What is needed
Lay out the records as a JSON list of strings, one string per line and no blank lines. Begin at the line that has "The width and height of the screenshot is (1122, 633).", continue through the end of the records, and leave the pictures out of the answer.

Records from a data collection
--------------------
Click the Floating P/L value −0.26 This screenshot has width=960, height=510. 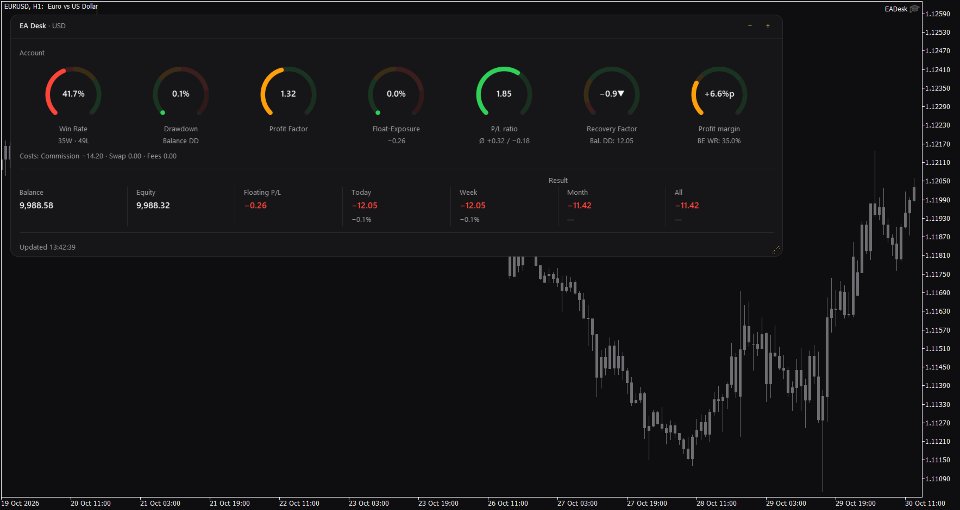255,205
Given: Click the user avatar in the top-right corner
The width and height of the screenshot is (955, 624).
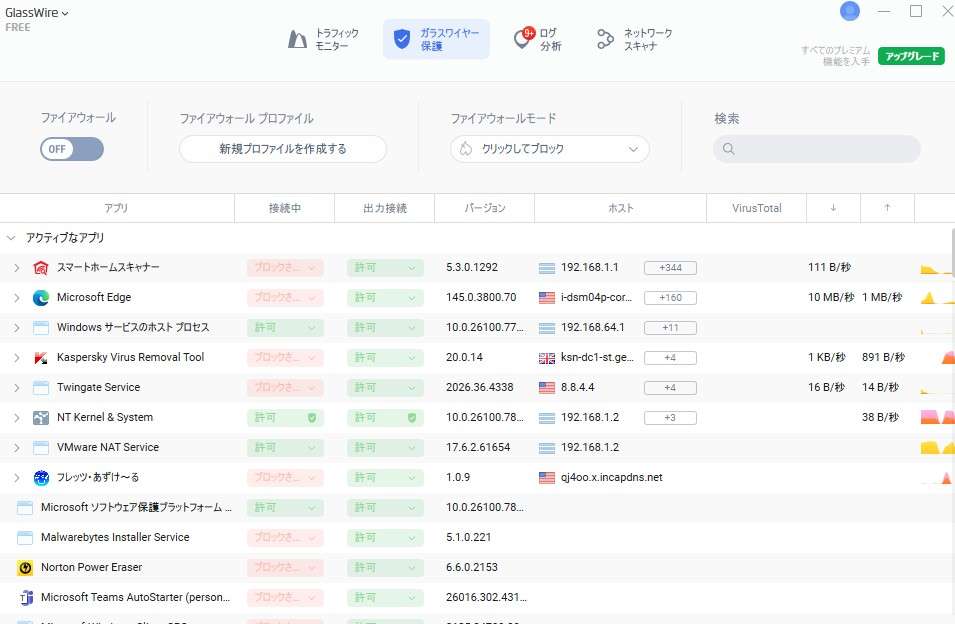Looking at the screenshot, I should [x=849, y=11].

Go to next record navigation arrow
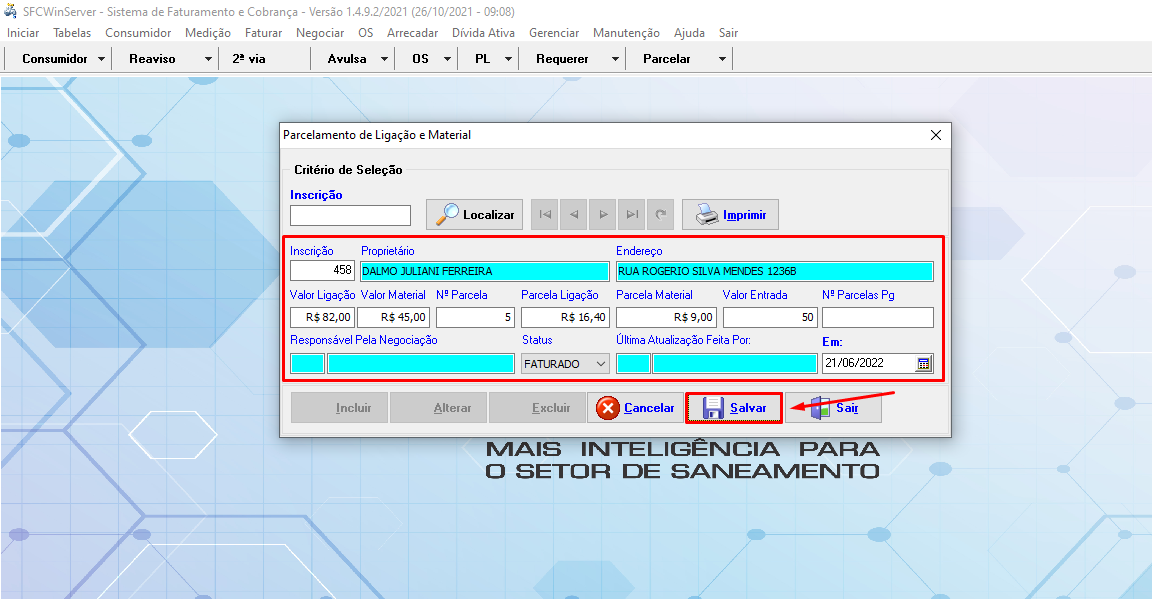[603, 215]
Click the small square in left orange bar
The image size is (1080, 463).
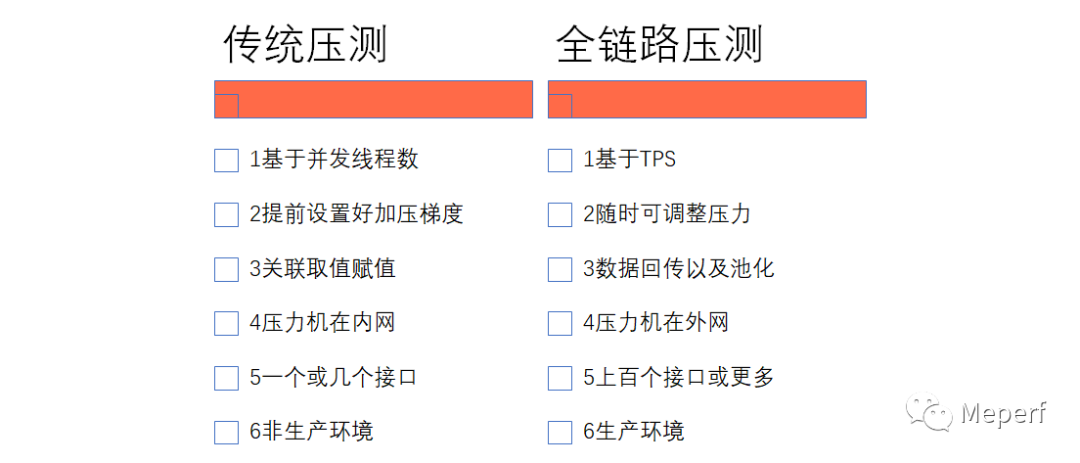coord(226,106)
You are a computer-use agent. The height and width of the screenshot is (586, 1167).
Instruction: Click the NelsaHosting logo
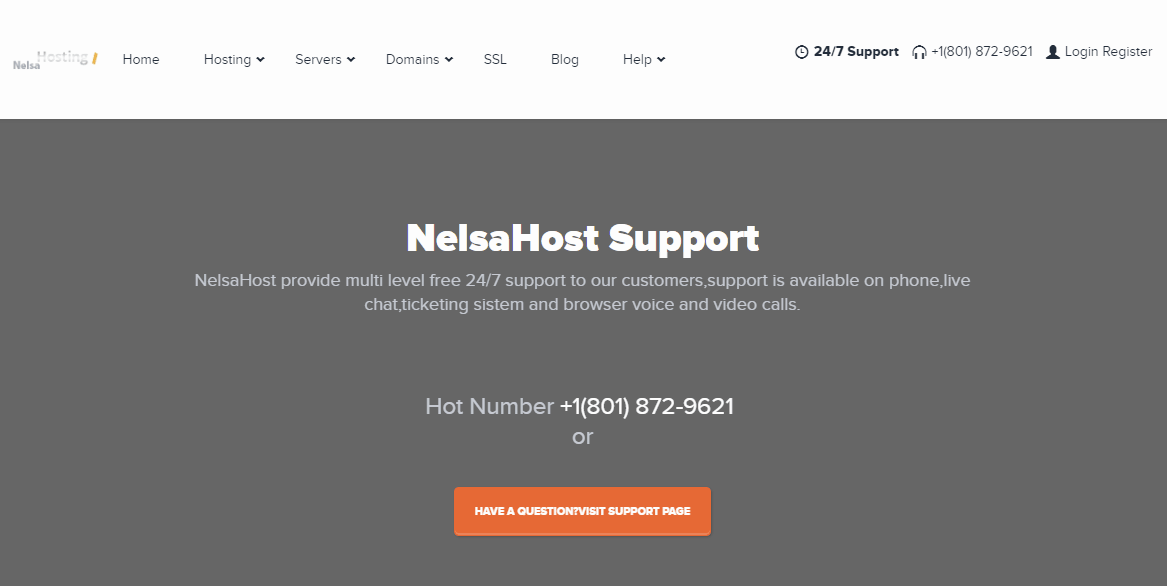(55, 60)
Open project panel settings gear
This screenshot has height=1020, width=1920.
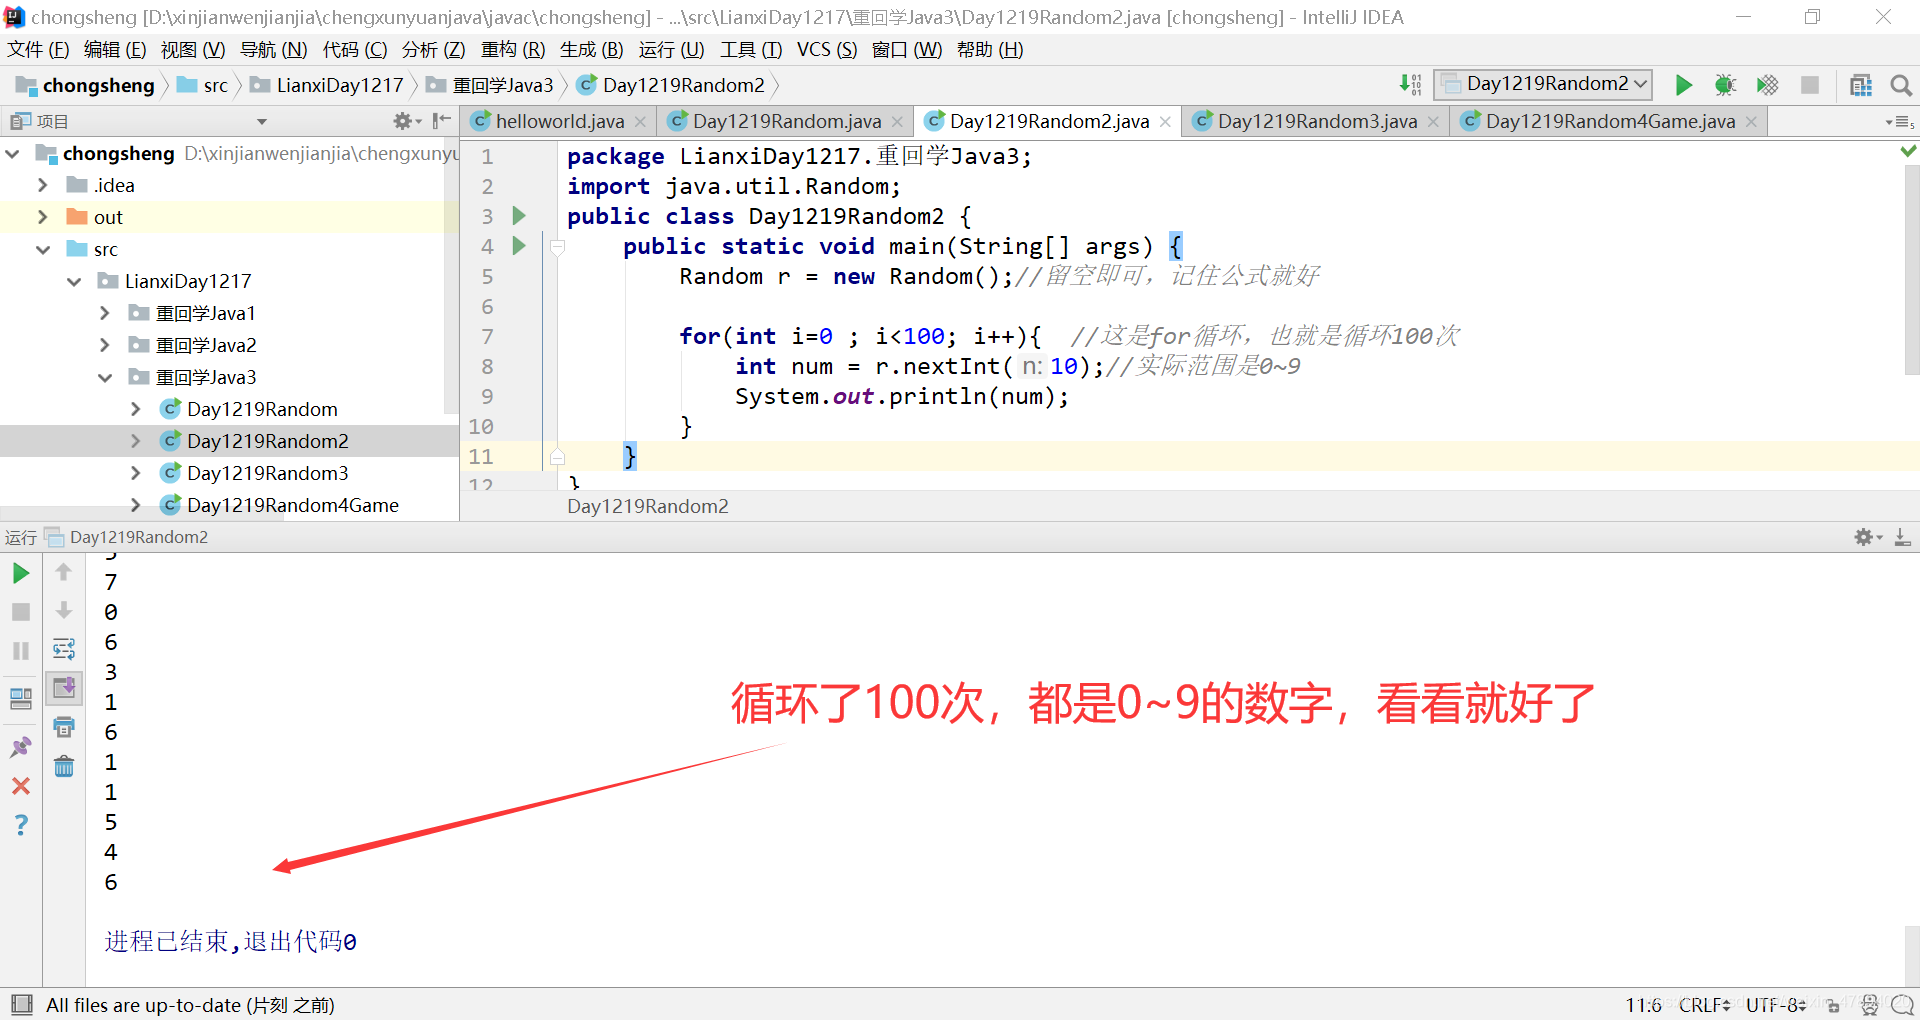coord(404,120)
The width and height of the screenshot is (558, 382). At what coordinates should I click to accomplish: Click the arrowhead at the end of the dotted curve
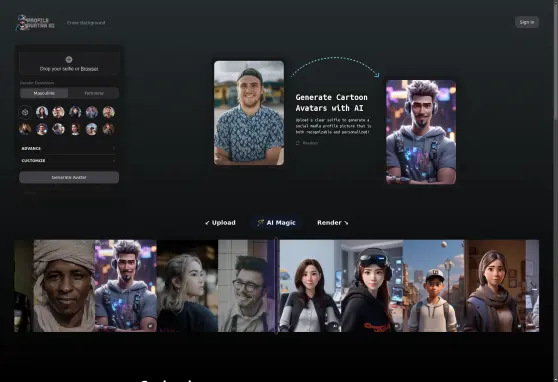tap(377, 75)
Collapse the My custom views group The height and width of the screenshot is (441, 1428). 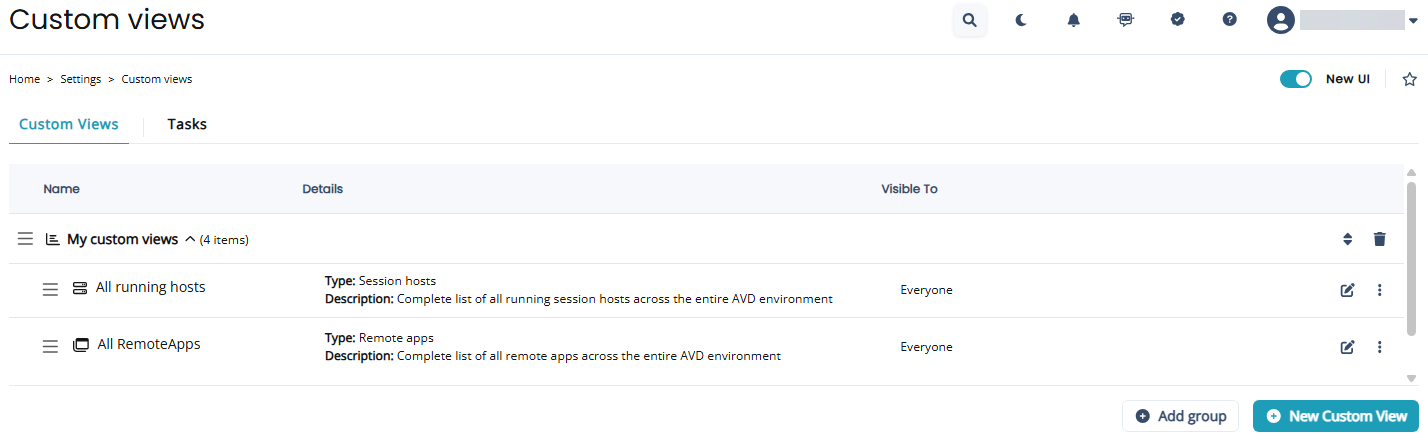pos(189,239)

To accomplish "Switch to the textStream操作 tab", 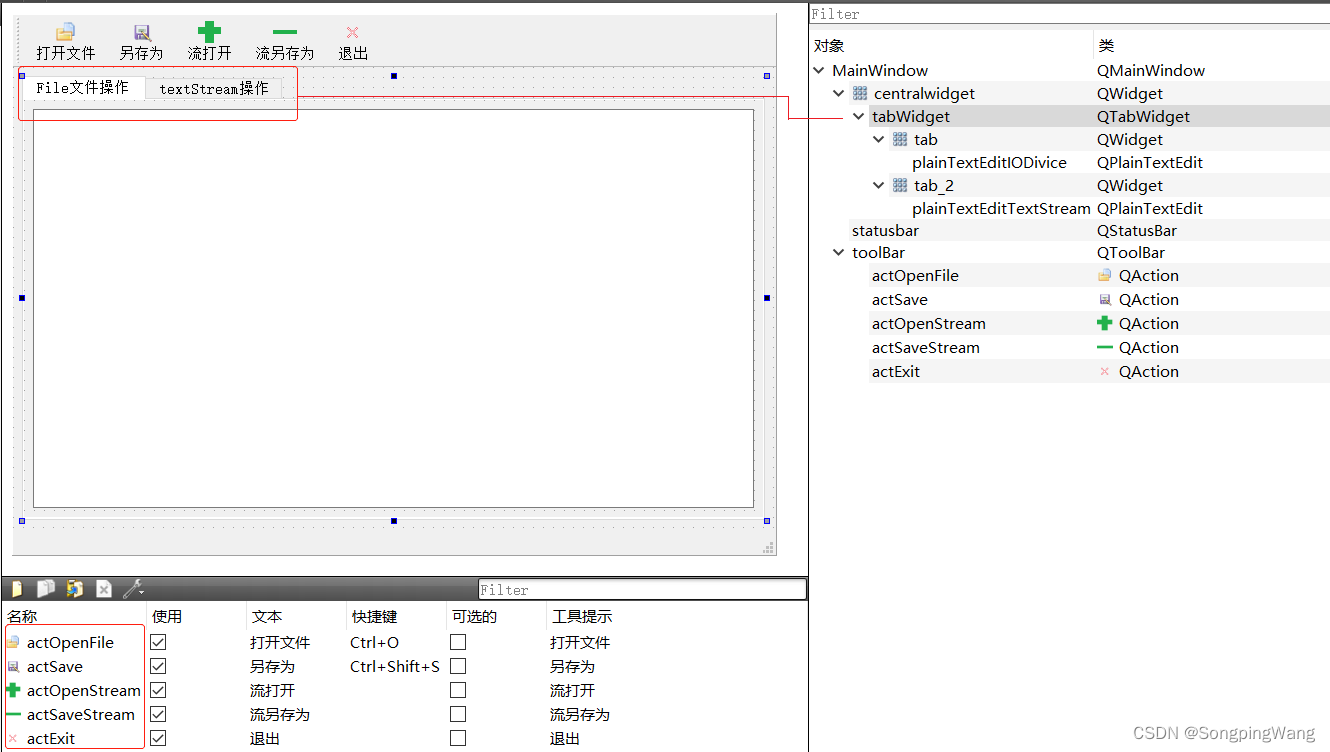I will [x=212, y=88].
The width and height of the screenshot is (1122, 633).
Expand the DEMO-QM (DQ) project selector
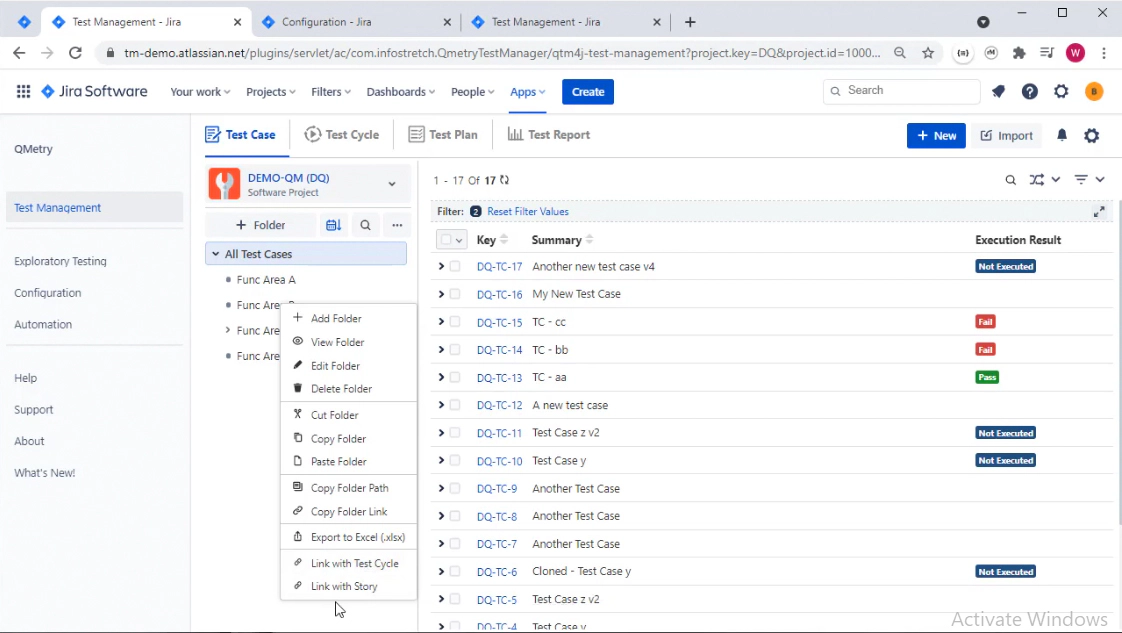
--------------------
Output of the task
[
  "The width and height of the screenshot is (1122, 633).",
  "Expand the DEMO-QM (DQ) project selector"
]